• **Texto extraído**:
30 de mar. de 2011

EXU PARA JORGE AMADO


Exu para Jorge Amado


Não sou preto, branco ou vermelho,
Tenho as cores e formas que quiser.
Não sou diabo nem santo, sou Exu!
Mando e desmando,
Traço e risco
Faço e desfaço.
Estou e não vou
Tiro e não dou.
Sou Exu.
Passo e cruzo
Traço, misturo e arrasto o pé
Sou reboliço e alegria
Rodo, tiro e boto,
Jogo e faço fé.
Sou nuvem, vento e poeira
Quando quero, homem e mulher
Sou das praias, e da maré.
Ocupo todos os cantos.
Sou menino, avô, maluco até
Posso ser João, Maria ou José
Sou o ponto do cruzamento.
Durmo acordado e ronco falando
Corro, grito e pulo
Faço filho assobiando
Sou argamassa
de sonho carne e areia.
Sou a gente sem bandeira,
O espeto, meu bastão.
O assento? o vento! ...
Sou do mundo, nem do campo
nem da cidade,
não tenho idade.
Recebo e respondo pelas pontas,
pelos chifres da nação
Sou Exu.
Sou agito, vida, ação
Sou os cornos da lua nova
A barriga da rua cheia!...
Quer mais? não dou,
não tou mais aqui.
Postagem enviada por: Lucinha Pessoa
Foto Jorge Amado (autor desconhecido)
Foto Ogó de Exu por: Flávio Rocha
Foto Flor de Exu por: Flávio Rocha

24 de mar. de 2011

SOU OYA



SOU OYA
"SOU O VENTO NO BAMBUZAL,
O BÚFALO NO DESCAMPADO.
A LAGARTA NO CAULE DA ÁRVORE,
A BORBOLETA NO CÉU AZUL."
"SOU A DONA DOS RAIOS,
A SENHORA DO FURACÃO.
A GUERREIRA INDEPENDENTE, 
A AMADA DO REI GUERREIRO,
A ESPOSA DO REI DA PAZ."
"SOU FILHA DA SENHORA DA TERRA,
QUERIDA DA DEUSA DO ODÒ."
"SOU AQUELA QUE VARRE A TERRA,
A QUE TRAZ O FOGO NA MÃO,
A QUE TEM O PODER NA MORTE, 
A QUE TRAZ PARA A VIDA A SOLUÇÃO"
"FUI EU QUEM VARRI AS FOLHAS,
FUI EU QUEM VENTEI O ROSTO DO SOL, 
FUI EU QUEM PAREI A ESPADA,
FUI EU QUEM GANHEI O PODER SOBRE OS MORTOS,
FUI EU QUEM ENTREI NA FLORESTA,
FUI EU QUEM SENTEI AO LADO DAS ANCIÃS,
SOU EU A DONA DO BARRO,
SENHORA DOS MISTÉRIOS,
DONA DO BARRACÃO"

• **Problemas a resolver**:
1. Responda, por favor, às perguntas abaixo com base no texto extraído:
(a) Quem enviou a postagem com o poema sobre Exu?
(b) Quem tirou a foto "Ogó de Exu"?
(c) No poema "Sou Oya", onde está o vento na primeira linha?
2. Diga se cada afirmação abaixo concorda com o texto extraído e cite as palavras que decidem.
(a) A postagem "Sou Oya" tem a data de 24 de março de 2011.
(b) A foto de Jorge Amado foi tirada por Flávio Rocha.
(c) No poema sobre Exu, a voz afirma ser o diabo.

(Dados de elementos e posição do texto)
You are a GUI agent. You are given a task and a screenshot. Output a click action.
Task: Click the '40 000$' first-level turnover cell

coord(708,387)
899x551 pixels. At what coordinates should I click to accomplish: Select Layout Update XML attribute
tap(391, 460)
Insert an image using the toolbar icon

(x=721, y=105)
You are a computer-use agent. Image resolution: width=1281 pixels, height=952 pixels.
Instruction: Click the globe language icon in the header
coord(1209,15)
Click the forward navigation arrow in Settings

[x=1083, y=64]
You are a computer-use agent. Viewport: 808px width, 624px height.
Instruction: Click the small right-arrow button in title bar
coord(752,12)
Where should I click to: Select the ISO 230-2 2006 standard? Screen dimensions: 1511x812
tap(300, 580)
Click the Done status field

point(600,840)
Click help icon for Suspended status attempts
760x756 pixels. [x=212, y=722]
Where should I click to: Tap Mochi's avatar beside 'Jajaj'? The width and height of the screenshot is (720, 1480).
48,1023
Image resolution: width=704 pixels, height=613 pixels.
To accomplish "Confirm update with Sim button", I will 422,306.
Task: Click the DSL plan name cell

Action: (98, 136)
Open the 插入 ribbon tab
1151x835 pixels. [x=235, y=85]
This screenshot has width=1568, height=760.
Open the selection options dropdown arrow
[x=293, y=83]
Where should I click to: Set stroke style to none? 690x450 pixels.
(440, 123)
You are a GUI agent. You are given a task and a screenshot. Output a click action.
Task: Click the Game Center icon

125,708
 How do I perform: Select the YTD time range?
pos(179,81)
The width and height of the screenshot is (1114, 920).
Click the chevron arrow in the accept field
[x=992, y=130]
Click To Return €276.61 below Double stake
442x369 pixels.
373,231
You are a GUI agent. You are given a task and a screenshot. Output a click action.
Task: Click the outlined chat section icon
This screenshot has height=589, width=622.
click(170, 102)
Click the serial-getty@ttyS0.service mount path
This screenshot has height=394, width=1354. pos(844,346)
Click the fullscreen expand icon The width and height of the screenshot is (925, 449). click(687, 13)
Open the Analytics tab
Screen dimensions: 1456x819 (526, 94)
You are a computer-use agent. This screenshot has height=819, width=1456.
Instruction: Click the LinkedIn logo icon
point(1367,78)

• **Em resposta**:
1.
(a) Lucinha Pessoa.
(b) Flávio Rocha.
(c) No bambuzal.

2.
(a) Sim: "24 de mar. de 2011".
(b) Não: "Foto Jorge Amado (autor desconhecido)".
(c) Não: "Não sou diabo nem santo, sou Exu!"